Fully encapsulated rock bolts are widely used in keeping the stability of underground openings and slopes. However, bonding failure at the bolt/grout (B/G) interface still occurs. Thus, a theoretical solution was proposed to investigate the rock bolting performance. The coupling and decoupling behaviour of the B/G interface is simulated with a bonding-slipping formula. The feasibility of this bonding-slipping formula was confirmed with physical experiments on rock bolts. Then, the rock bolt loading procedures were analysed. The advantage of this theoretical model is that all input parameters can be directly acquired from the experimental pullout scenario. Three physical pullout experiments, including laboratory and field tests, were used to validate this theoretical modelling. After validation, the deduced theoretical model can calculate the rock bolting performance. Then, this model was adopted to perform the parameter analysis. The results reveal that the loading phases of the B/G interface are independent of the encapsulated length. With the increasing encapsulated length, the B/G interface encounters the elastic, elastic-debonding and debonding phases in order. Moreover, with the increasing grouting material modulus, the rock bolt shows more brittle performance.

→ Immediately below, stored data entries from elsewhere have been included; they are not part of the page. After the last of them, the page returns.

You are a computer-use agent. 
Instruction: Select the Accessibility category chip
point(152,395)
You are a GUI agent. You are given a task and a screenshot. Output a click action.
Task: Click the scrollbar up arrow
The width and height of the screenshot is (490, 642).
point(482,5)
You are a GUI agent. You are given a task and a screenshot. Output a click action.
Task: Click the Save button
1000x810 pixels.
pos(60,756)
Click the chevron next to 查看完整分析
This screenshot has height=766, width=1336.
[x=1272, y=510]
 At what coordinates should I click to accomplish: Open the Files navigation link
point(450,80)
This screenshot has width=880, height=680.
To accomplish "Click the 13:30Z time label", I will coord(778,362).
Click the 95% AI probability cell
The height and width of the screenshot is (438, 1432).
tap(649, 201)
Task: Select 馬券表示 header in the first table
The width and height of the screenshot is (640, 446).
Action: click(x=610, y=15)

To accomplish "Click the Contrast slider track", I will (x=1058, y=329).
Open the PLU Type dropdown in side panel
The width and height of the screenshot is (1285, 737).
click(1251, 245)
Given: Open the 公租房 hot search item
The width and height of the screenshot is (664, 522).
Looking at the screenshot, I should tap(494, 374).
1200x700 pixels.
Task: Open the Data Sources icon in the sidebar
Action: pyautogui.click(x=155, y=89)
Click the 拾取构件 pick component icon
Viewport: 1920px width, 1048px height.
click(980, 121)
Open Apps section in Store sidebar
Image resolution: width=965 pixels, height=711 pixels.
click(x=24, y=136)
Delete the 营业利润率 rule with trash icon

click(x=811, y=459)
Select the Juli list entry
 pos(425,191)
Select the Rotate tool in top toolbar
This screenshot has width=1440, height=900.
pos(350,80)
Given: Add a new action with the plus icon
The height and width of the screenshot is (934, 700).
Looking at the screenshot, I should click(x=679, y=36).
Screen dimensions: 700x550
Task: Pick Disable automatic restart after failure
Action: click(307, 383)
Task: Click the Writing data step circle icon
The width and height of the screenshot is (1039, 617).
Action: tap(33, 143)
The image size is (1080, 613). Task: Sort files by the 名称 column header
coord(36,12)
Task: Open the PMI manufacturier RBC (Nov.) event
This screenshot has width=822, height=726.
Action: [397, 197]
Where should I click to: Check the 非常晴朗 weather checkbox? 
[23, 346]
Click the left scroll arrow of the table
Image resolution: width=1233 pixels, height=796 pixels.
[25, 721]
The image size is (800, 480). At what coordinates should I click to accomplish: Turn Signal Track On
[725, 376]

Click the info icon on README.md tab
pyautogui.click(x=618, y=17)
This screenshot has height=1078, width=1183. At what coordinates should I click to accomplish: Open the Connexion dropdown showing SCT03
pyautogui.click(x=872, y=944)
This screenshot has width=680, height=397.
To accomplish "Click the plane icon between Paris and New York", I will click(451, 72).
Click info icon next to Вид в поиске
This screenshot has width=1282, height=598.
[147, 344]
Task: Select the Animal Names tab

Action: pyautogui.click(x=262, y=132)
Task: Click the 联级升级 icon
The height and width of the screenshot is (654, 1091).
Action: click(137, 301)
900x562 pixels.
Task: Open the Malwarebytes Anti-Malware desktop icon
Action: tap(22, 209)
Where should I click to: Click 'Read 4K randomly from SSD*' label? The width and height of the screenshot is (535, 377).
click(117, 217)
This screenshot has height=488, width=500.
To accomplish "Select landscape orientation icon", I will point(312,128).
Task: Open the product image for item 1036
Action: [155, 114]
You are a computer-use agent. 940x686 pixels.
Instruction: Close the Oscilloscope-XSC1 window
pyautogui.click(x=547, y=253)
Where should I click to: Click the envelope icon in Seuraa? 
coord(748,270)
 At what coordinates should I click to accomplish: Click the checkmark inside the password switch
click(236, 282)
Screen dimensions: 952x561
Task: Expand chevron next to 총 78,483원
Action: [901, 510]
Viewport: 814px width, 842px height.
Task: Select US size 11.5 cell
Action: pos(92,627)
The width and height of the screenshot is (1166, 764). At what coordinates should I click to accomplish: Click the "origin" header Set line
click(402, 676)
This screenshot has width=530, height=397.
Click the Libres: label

全密封锚杆广泛用于保持地下洞口和边坡的稳定性。然而，螺栓/灌浆（B/G）界面处的粘合失败仍然发生。因此，提出了一种理论解决方案来研究岩石锚固性能。B/G 界面的耦合和解耦行为使用键滑公式进行模拟。岩栓物理实验证实了这种粘结滑移公式的可行性。然后，分析了锚杆加载过程。这种理论模型的优点是所有输入参数都可以直接从实验拔出场景中获取。三个物理拔出实验，包括实验室和现场测试，被用来验证这个理论模型。验证后，推导出的理论模型可以计算锚杆性能。然后，采用该模型进行参数分析。结果表明，B/G 界面的加载阶段与封装长度无关。随着封装长度的增加，B/G 界面依次遇到弹性、弹性脱粘和脱粘相。此外，随着灌浆材料模量的增加，锚杆表现出更脆的性能。